The endpoint trajectories show a characteristic feature as observed in human reaching movements. The trajectories were almost along straight lines to the targets. Although the trajectories were slightly drooping in the z-direction owing to gravity, the policy compensated most of the gravity effect. The gravity effect was not completely eliminated because of a trade-off with the reward term of energy minimization in (2.3). It has been reported that humans move their hand tips in a straight line to the target position [3]. This phenomenon has been reproduced computationally in previous studies [15,31]; nevertheless, the gravity force in these studies is compensated beforehand. By contrast, those policies reproduce the same phenomenon under the gravity that exists. This indicates that the learned movements reflect the skills of the policies, such as gravity compensation.
The fact that the policies failed in new targets (i.e. frontal and upper targets) is important for the purpose of this study. We aimed to demonstrate the generalization ability of the combined motor synergies for new targets; therefore, it is preferred that the new targets are exactly new for agents (policies or humans). The performance degradation in the policies in new targets implies that these targets were totally new for the policies. Therefore, if motor synergies generalize to these new targets by combination, we can conclude that the generalization ability emerged from the motor synergy combinations, not the policies. It is, in contrast, difficult to verify the same thing with human subjects who had already obtained motor synergies for various motor tasks. In addition, given recent developments in deep reinforcement learning, the same approach is expected to be applied to more complicated motor tasks.
4.2. Representation ability of motor synergies
Motor synergies are able to reconstruct the original actions (figure 3) and achieve the reaching task (figure 4). Only four motor synergies resulted in R2 > 0.95 in both the horizontal and sagittal targets. Moreover, the average target errors could be reduced to approximately 1 cm in both the horizontal and sagittal targets with only five motor synergies. It can also be observed that the trajectories of motor synergies (figure 4) resemble those of the policies (figure 2). Because a single movement consists of 100 actions of seven joints, the motor synergies significantly and efficiently reduce the dimensionality of the movements.
We observe the relationship between the reconstruction accuracy and performance. The selection of motor synergies with high reconstruction accuracy resulted in high performance, suggesting that the reconstruction accuracy could be used to determine the appropriate number of motor synergies for motor control. Previous studies that applied motor synergies to robot control employed reconstruction accuracy to determine the number of motor synergies to use [32–35]. However, the performance and R2-values did not completely correspond to each other. For example, the cases of three and four motor synergies showed almost double the difference in the reaching errors, whereas there were no such remarkable changes in R2-values, especially in the sagittal targets (figures 3d and 4e). A possible reason is the gap between signal and performance reconstructions as pointed out in [36].

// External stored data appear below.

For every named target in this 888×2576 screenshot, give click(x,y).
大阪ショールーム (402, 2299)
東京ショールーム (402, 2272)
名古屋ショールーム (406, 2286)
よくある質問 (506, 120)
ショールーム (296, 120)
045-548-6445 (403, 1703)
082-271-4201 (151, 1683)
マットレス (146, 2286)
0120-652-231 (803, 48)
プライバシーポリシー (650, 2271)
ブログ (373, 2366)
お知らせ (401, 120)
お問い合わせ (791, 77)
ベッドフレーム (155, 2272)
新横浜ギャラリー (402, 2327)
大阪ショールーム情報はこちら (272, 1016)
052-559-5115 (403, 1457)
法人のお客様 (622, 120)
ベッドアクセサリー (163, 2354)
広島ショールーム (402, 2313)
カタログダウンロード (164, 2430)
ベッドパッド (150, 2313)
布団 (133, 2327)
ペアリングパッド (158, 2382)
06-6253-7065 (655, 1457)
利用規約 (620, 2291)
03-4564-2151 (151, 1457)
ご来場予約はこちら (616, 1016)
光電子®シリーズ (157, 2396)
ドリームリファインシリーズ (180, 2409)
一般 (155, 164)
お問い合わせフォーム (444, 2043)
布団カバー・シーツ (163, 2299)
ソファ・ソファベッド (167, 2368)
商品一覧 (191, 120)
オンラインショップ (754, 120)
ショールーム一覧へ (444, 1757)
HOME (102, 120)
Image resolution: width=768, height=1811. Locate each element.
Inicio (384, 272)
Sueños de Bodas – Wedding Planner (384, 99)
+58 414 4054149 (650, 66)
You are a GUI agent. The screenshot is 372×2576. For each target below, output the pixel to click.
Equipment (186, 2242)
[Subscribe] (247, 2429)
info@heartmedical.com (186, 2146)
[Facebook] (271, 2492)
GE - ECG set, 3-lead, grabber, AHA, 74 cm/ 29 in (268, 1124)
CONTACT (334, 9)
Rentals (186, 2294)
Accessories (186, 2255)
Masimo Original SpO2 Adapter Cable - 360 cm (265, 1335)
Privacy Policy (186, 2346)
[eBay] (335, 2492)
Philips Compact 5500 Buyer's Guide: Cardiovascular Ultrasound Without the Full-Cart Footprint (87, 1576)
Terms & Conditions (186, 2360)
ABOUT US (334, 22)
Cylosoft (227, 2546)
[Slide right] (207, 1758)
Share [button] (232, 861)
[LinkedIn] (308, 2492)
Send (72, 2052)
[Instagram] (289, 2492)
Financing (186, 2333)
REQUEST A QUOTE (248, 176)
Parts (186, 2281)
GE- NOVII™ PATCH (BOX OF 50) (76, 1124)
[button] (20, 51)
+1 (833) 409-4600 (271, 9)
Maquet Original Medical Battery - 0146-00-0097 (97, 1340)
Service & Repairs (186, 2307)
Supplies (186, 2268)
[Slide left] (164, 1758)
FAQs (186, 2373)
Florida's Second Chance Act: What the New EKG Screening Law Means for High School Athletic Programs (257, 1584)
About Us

Each repertory of the extracted motor synergies is considered to be specialized for the corresponding targets. Regarding the horizontal targets, the number of motor synergies from the horizontal policy remarkably affected the performance, whereas those from the sagittal policy hardly changed the performance (figure 4b). Considering the sagittal targets, the motor synergies from the sagittal policy affected the performance, whereas those from the horizontal policy did not (figure 4e). Moreover, neither was the repertory able to improve the performance in the frontal and upper targets by itself (figures 5 and 6). It is notable that the motor synergy repertoires from the horizontal targets themselves were not able to reach the upper targets, where only the height was different. Such a difference in the contribution of the motor synergies between the targets suggests that motor synergies are related to specific motor skills.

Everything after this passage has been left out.